Bisherige Auswirkungen der Bankensperre in Thüringen
Nach den Mitteilungen des Direktors der Thür. Landesbank ist der Verkehr, gemessen [an] früher, nahezu tot. Während vor der Bankverfügung die Einzahlungen der Sparguthaben die Abhebungen überstiegen, ist heute genau das Gegenteil der Fall.
Nach den Mitteilungen des Oberbürgermeisters von Erfurt verkaufen die Bauern – ähnliches ist auch aus anderen Teilen Thüringens zu hören – ihre Produkte jetzt nur noch gegen Bargeld. Die Molkereien selbst sollen die erforderlichen Bargelder nicht haben. Dadurch tritt eine zusätzliche Verknappung am Lebensmittelmarkt ein. Obwohl in dem Befehl der Sowjet-Militär-Administration bezw. in der Anordnung der thüringischen Landesverwaltung genau vorgeschrieben war, welche Banken zu eröffnen sind, und welche geschlossen zu bleiben haben, haben sich die örtlichen Kommandanten der Roten Armee, in einigen Städten überhaupt nicht darum gekümmert. So ist beispielsweise in der Stadt Gera, obwohl dort die Landesbank für Thüringen über ein außerordentlich repräsentatives Gebäude verfügt, auf Grund der Anordnung eines Majors des dortigen Stadtkommandanten nicht diese Bank eröffnet worden, sondern die Allgemeine Deutsche Kreditanstalt in Gera, in der bekanntlich viele Nazis beschäftigt waren.
Der stellvertretende Direktor der Landesbank Thüringen meldet fernmündlich, daß in anderen Orten von örtlichen Kommandanten andere Direktoren eingesetzt werden oder eingesetzt werden sollen.
Derartige Eingriffe gefährden die an sich schon gegebene Hochspannung in der Wirtschaft noch zusätzlich.
Vorschlag:
Die örtlichen Kommandanten sind anzuweisen, sich jeder Eingriffe bezüglich der Ein- und Absetzung der Bankleiter und der Bankbeamten wie auch in der Auswahl der Bankanstalten zu enthalten.

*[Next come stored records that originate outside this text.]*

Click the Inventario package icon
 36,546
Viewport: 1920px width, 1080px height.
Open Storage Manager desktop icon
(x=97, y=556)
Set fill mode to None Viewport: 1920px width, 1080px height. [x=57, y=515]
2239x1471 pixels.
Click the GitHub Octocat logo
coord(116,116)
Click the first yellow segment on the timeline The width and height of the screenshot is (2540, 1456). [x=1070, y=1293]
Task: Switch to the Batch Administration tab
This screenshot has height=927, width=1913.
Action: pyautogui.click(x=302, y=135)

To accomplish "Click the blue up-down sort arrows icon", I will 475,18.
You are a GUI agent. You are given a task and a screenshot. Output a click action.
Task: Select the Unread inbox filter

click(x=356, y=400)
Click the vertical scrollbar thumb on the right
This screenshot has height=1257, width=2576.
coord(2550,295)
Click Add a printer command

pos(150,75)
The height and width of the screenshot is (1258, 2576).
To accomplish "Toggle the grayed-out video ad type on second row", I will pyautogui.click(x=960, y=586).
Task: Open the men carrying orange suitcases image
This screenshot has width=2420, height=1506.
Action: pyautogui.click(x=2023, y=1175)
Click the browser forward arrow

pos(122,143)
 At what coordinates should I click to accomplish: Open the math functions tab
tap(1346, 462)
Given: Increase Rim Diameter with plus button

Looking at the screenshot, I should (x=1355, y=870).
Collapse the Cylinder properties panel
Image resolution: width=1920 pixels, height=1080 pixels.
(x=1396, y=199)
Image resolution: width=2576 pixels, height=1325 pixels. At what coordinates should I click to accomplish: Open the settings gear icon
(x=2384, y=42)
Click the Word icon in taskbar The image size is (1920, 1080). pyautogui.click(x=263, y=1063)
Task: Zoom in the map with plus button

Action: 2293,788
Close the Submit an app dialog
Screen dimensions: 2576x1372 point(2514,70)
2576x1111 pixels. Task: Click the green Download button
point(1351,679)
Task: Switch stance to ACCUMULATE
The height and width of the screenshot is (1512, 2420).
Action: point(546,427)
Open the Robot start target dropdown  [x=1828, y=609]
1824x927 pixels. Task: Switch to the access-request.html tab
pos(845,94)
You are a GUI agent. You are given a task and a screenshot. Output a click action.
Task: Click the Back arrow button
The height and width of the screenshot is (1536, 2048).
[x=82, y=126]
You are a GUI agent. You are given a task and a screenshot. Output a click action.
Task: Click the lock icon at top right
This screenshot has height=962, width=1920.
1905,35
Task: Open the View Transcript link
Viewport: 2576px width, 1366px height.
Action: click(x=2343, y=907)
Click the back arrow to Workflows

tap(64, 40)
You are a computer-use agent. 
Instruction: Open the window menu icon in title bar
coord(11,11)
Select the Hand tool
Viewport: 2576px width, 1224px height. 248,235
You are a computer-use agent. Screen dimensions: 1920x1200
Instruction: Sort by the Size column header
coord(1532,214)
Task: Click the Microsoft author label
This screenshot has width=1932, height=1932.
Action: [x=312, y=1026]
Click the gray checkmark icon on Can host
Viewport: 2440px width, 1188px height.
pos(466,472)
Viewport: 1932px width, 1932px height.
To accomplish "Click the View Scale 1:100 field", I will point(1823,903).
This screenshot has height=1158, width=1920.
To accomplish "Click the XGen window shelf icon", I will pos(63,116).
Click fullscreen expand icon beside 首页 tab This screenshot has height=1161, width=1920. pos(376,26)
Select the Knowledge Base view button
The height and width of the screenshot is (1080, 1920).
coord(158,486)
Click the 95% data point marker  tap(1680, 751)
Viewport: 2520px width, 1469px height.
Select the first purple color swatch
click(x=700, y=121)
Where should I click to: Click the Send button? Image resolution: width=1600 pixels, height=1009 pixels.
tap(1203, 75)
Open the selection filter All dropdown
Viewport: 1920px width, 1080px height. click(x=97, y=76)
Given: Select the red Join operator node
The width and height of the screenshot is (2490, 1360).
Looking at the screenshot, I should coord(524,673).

Beschlagnahme des staatlichen Vermögens
Nach Mitteilung des Landesdirektors des Landesamts für Finanzen ist das gesamte Vermögen des Landes Thüringen, das sich auf den Banken befand, in Höhe von rund 32 866 000 RM beschlagnahmt. An Barkasse ist im Landesamt für Finanzen ein Betrag von 2 000 RM vorhanden. Der Direktor der Landesfinanzen erklärt für die nächsten Tage den Zusammenbruch des Etats des Landes, da die Beamten weder an ihre früheren Gehälter herankommen noch ihnen aus dem völlig ungenügenden Bestand von 2 000 RM die Gehälter gezahlt werden können. Dabei bemerke ich persönlich, daß ich bisher noch keine Reichsmark für meine Tätigkeit als Präsident des Landes erhalten habe und auch unter den gegebenen Umständen nicht erhalten kann, wobei das Los, das ich trage, von den übrigen Vizepräsidenten und Landesdirektoren wie überhaupt von der gesamten Beamtenschaft getragen wird. Ein derartiger Zustand ist untragbar.
Vorschlag:
Es müssen mit sofortiger Wirkung, was mir bei den mündlichen Verhandlungen zugesagt worden war, sämtliche Bankkonten freigeben werden, die nach dem 6. Mai 1945
So in der Vorlage; gemeint ist wohl der 8. Mai 1945.
eröffnet worden sind.
Lazarettwesen
In verschiedenen Stätten Thüringens zeigt sich das Bild, daß seitens der Roten Armee die Räumung von Krankenhäusern und Lazaretten verlangt wird. Es ist selbstverständlich, daß einem solchen Verlangen überall da entsprochen und die Begründetheit für dieses Verlangen restlos anerkannt wird, wenn solche Krankenhäuser oder Lazarette von der Roten Armee in den betreffenden Städten benötigt werden.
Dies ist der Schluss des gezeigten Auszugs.